A British agency has taken longstanding warnings about the health risks of overdone toast and potatoes to a new level, launching a public-awareness campaign on how to curb consumption of a possible carcinogen in the foods.
Author : Tom Blackwell
The “Go for the gold” project — using a U.K. Olympic medallist as spokeswoman — targets acrylamide, a chemical produced by cooking starchy items, and linked in some studies to cancer.
Health Canada has offered similar advice — and even approved a food additive to reduce levels of the substance — since at least 2009, though the science around acrylamide as a carcinogen is less than definitive.

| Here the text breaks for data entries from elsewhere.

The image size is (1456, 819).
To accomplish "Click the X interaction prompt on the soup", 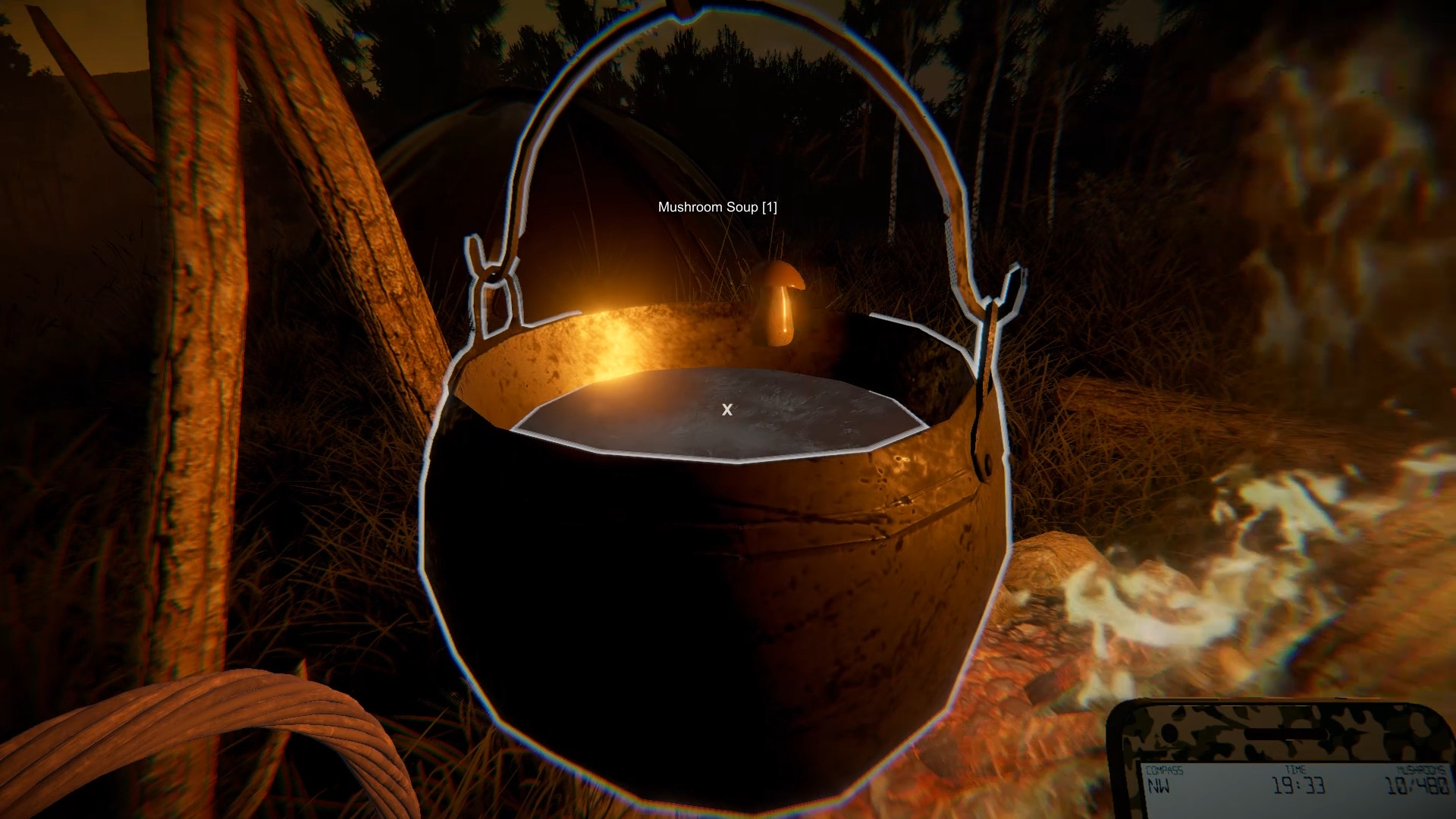I will 727,410.
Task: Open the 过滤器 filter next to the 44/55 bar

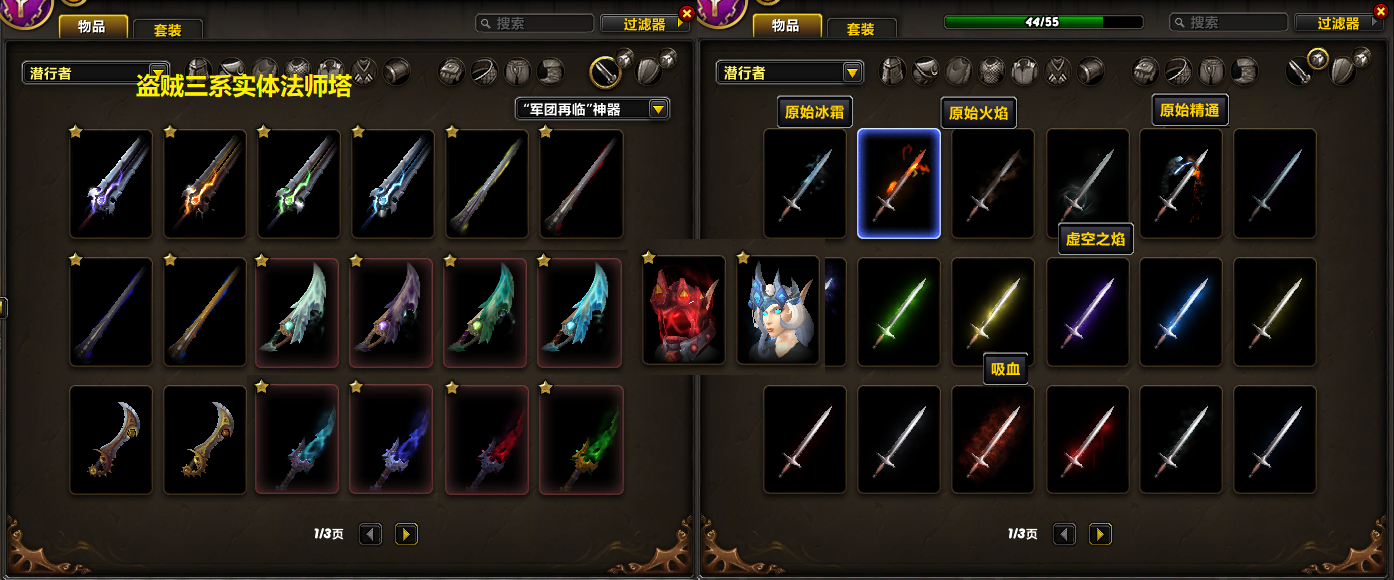Action: [x=1338, y=23]
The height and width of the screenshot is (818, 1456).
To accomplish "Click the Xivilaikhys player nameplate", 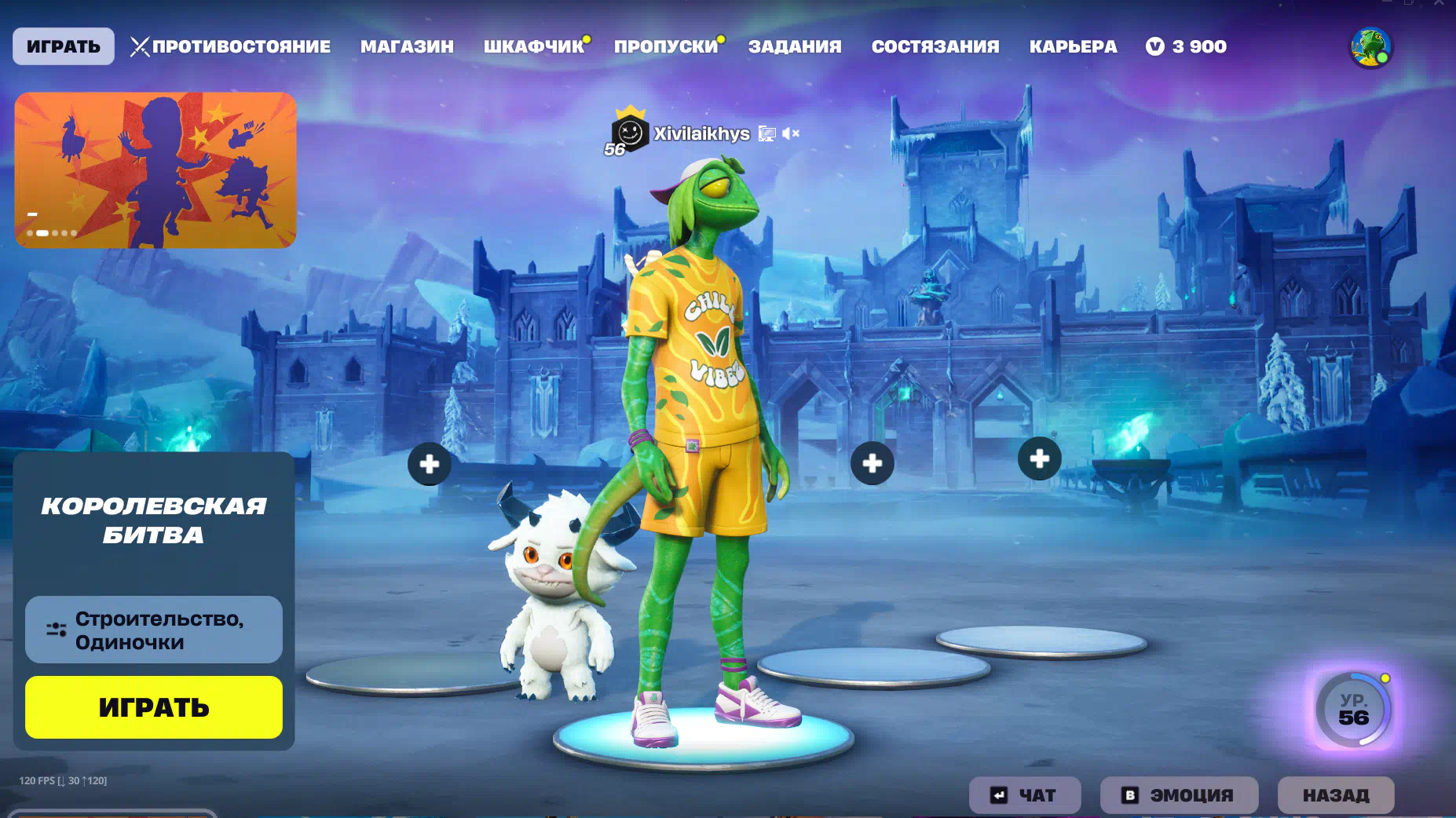I will click(701, 133).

The chemical is produced when certain foods are cooked at high temperatures and for prolonged periods.
Britain’s Food Standards Agency is urging people to aim for a “golden yellow colour or lighter” when frying, baking, toasting or roasting starchy products like potatoes, root vegetables and bread.
There is an important job for government, industry and others to do to help reduce acrylamide intake
It also recommends following instructions for heating packaged food, and to not keep raw potatoes in the refrigerator, which can also increase levels of acrylamide. As well, people should eat a healthy, balanced died including plenty of fresh fruit and vegetables, said the agency.
Health Canada issued virtually identical advice in February 2009, including the suggestion that bread be toasted to “the lightest colour acceptable.”
Nevertheless, most Britons remain unaware of the existence of the chemical, or its possible dangers, Steve Wearne, director of policy for the U.K. agency, said in a statement Monday.